Und was würde aus Martin Schulz, wenn er am Sonntag unterliegen sollte? Geht es nach Kühnert und seinen Jusos, dann dürfte, sollte und werde der SPD-Chef auch dann SPD-Chef bleiben. Es gebe keinen internen Druck gegen die Jusos und keinerlei Versuche eines Maulkorbs, betont der junge Berliner. Und macht damit deutlich, wie anständig er das findet. Fast folgerichtig antwortet Kühnert auf die Frage, ob Schulz auch bei einer Niederlage an der Spitze der SPD bleiben dürfe: "Ja, er kann es ausdrücklich bleiben."

Er ist jemand, der mit großer Leidenschaft für mehr Solidarität eintritt

Was da im ersten Moment überraschend klingen mag, ist aus Kühnerts Sicht nur konsequent: Gerade er, der sich ausgerechnet in diesem heiklen Moment eine eigene Meinung rausnimmt, will auf keinen Fall, dass nach der Entscheidung schon wieder einer wie der große Verlierer aussieht. Das mag politisch unrealistisch sein, aber es ist nur konsequent für jemanden, der mit großer Leidenschaft für mehr Solidarität eintritt.

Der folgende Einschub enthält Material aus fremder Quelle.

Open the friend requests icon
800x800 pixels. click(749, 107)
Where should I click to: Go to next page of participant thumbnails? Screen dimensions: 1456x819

Und dazu passt denn auch Kühnerts Schlusswort, das nichts mit Schulz, aber viel mit Ex-Parteichef Oskar Lafontaine zu tun hat. Gefragt, was er von dessen Idee einer neuen linken Sammlungsbewegung halte, antwortet der Juso-Chef, er halte davon gar nichts. "Oskar Lafontaine steht in der Geschichte der Bundesrepublik Deutschland sicher nicht für die Einigung, sondern für die Spaltung der politischen Linken." Außerdem habe er die SPD verlassen, statt für seine Inhalte zu kämpfen. "Ich würde deshalb davor warnen, ihn als politischen Berater heranzuziehen." Kürzer und deutlicher hat ein Juso-Vorsitzender schon lange nicht mehr mit Lafontaine abgerechnet. Und in Kühnert ist das ausgerechnet einer, dessen Selbstbewusstsein und Rhetorik allmählich an den früheren Lafontaine erinnern.

Auf der großen roten NoGroKo-Wand der SPD-Jugend, vor der Kühnert knapp zwanzig Minuten redet, sind zwei Bergsteiger zu sehen, die auf zwei spitzen Felsen stehen und sich über einen gefährlichen Graben helfen. Stellt sich nur die Frage, wer in der SPD gerade wem hilft - und wer noch über den großen Graben muss.